Some people have said to me lately that I'm reliving my teenage years. I wouldn't disagree to an extent. Those are the years where you want to make your own decisions but everyone else seems to be running your life. You never feel in control. To be honest, I hated my teenage years and even though some aspects would be nice to have again; someone in authority making my decisions, paying my bills, etc...I wouldn't go back to that in a million years!

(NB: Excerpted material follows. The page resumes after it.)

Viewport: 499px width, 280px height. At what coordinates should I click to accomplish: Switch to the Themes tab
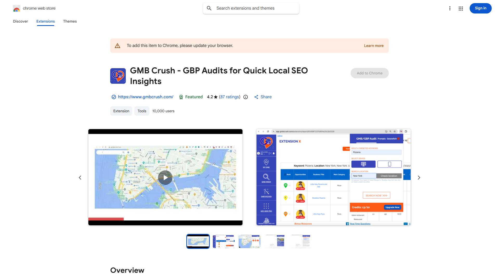pos(70,21)
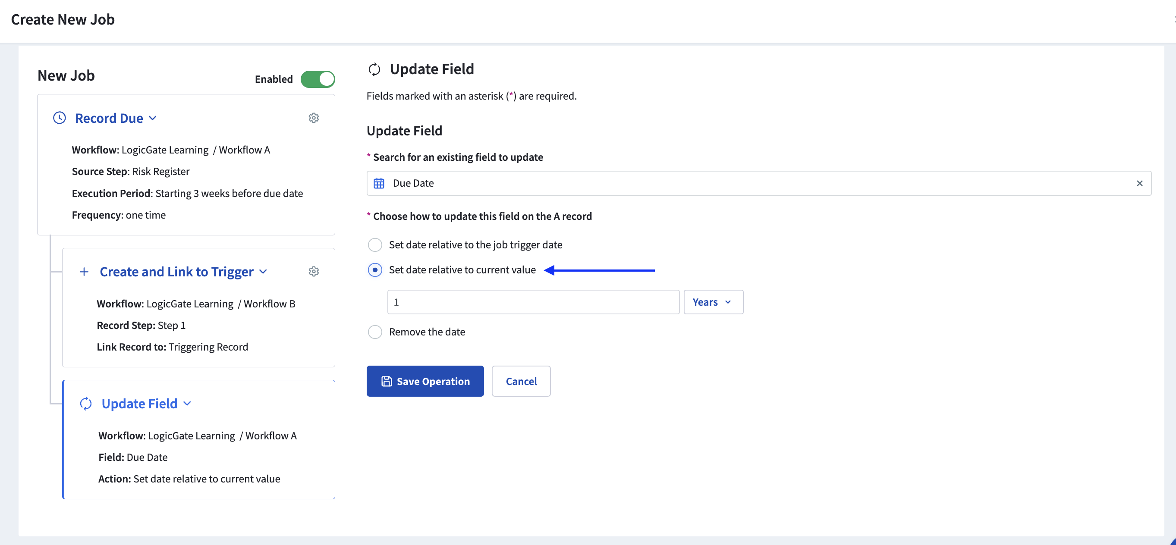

I like being an adult, minus the above nuisances. I can make a decision knowing that if it fails, the fault will be on me and that's ok. I can decide to do something without worrying what so and so will think or have enormous amounts of guilt because I didn't ask permission. God is the only one I take my business up with, other than that, I feel complete satisfaction in knowing that I don't do things to please others nor do I need their approval to be happy.

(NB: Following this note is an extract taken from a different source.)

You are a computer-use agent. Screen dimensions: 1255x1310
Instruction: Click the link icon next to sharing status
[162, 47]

Making the decision to get piercings and tattoos is my decision. Just like the decisions I make everyday in raising my kids. Just like what I eat, how I dress, where I pee. They're MY decisions. And whether someone else likes them or not, is really not my problem...it's theirs. That's been a tough lesson for me the last couple of years. I've really tried to act my hardest not to get caught up in what other people think about me, and I've finally come to terms with the issue - THEM! How someone else reacts is not my business, my business is how I deal with that, and I think that I've been doing well.

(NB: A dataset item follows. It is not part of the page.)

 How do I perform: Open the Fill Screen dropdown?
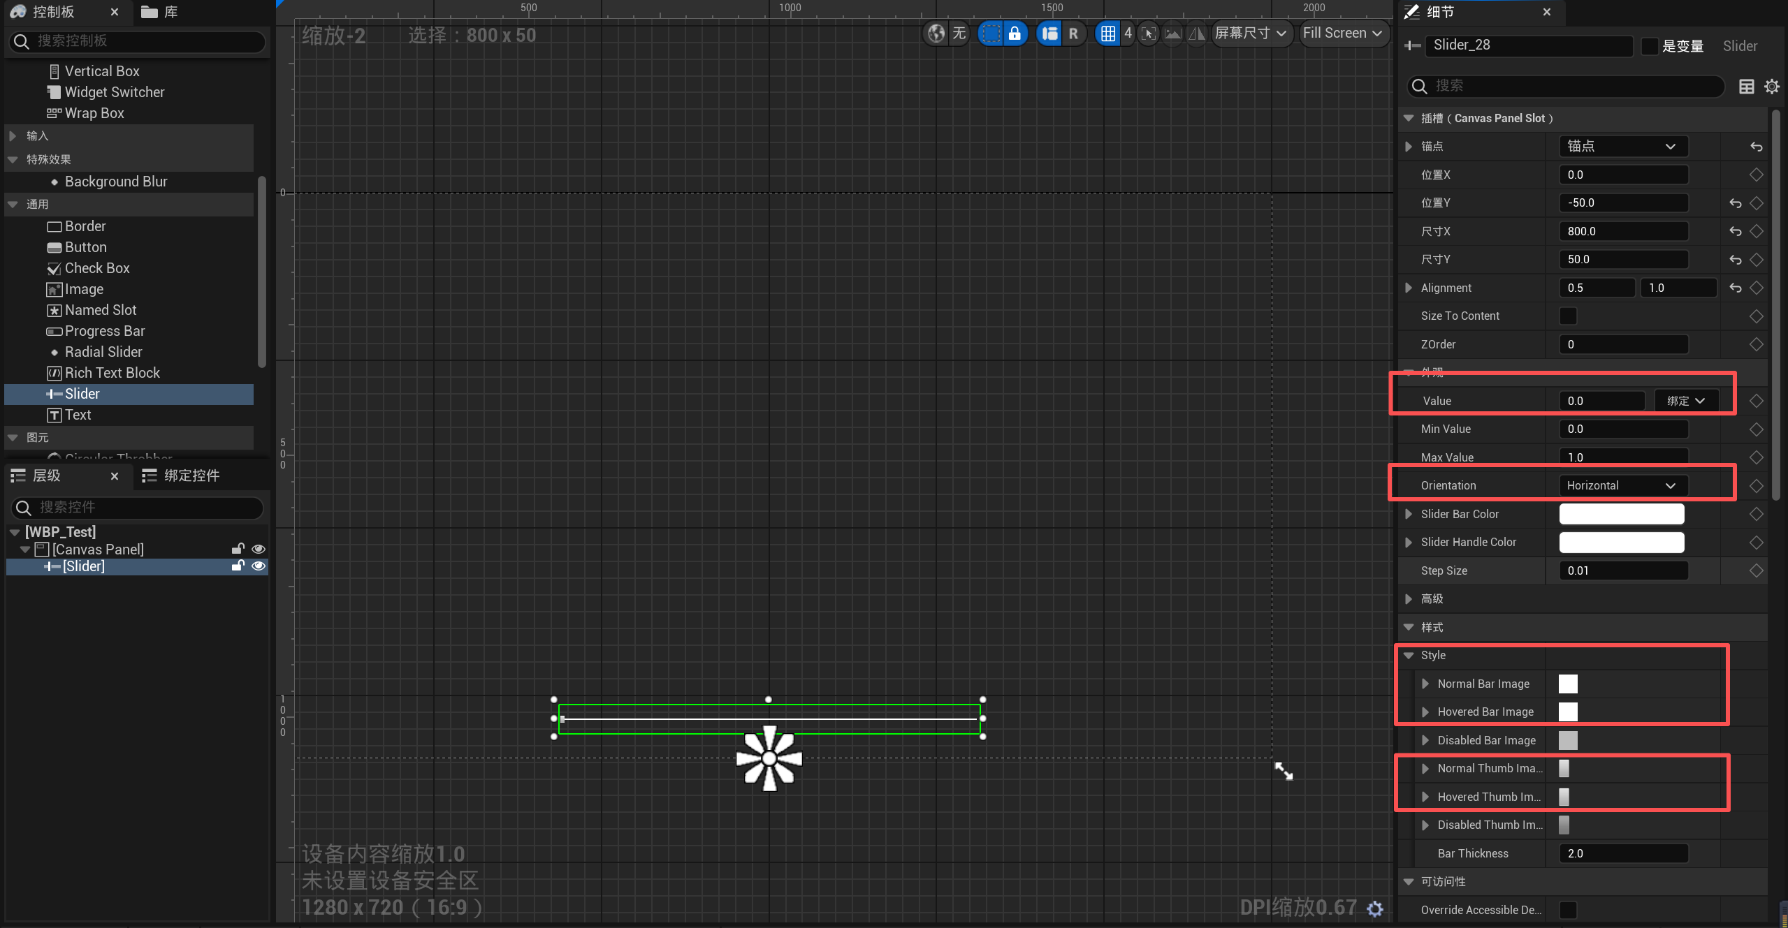point(1342,33)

I've been telling people a lot lately "if you can't handle me, then you probably shouldn't be my friend!" and that's for my safety and theirs. Emotionally, some people just can't handle me - my honesty, bluntness, and sometimes crazy looks! :) But I know that the ones who CAN, are true friends.
So if someone says to me that they don't like my hair, my lip ring, my tattoo, my shirt, my butt ... I don't care! Whether you like it or not has no affect on me. If you can't handle it, don't be my friend!
I'm different, and the best thing is, God made me this way! It's all for a purpose people :) haha I <3 that God has a sense of humor ... it helps me get thru the day knowing that not everyone is meant to be my friend, to like me, to love me ... but He does and that's all that matters!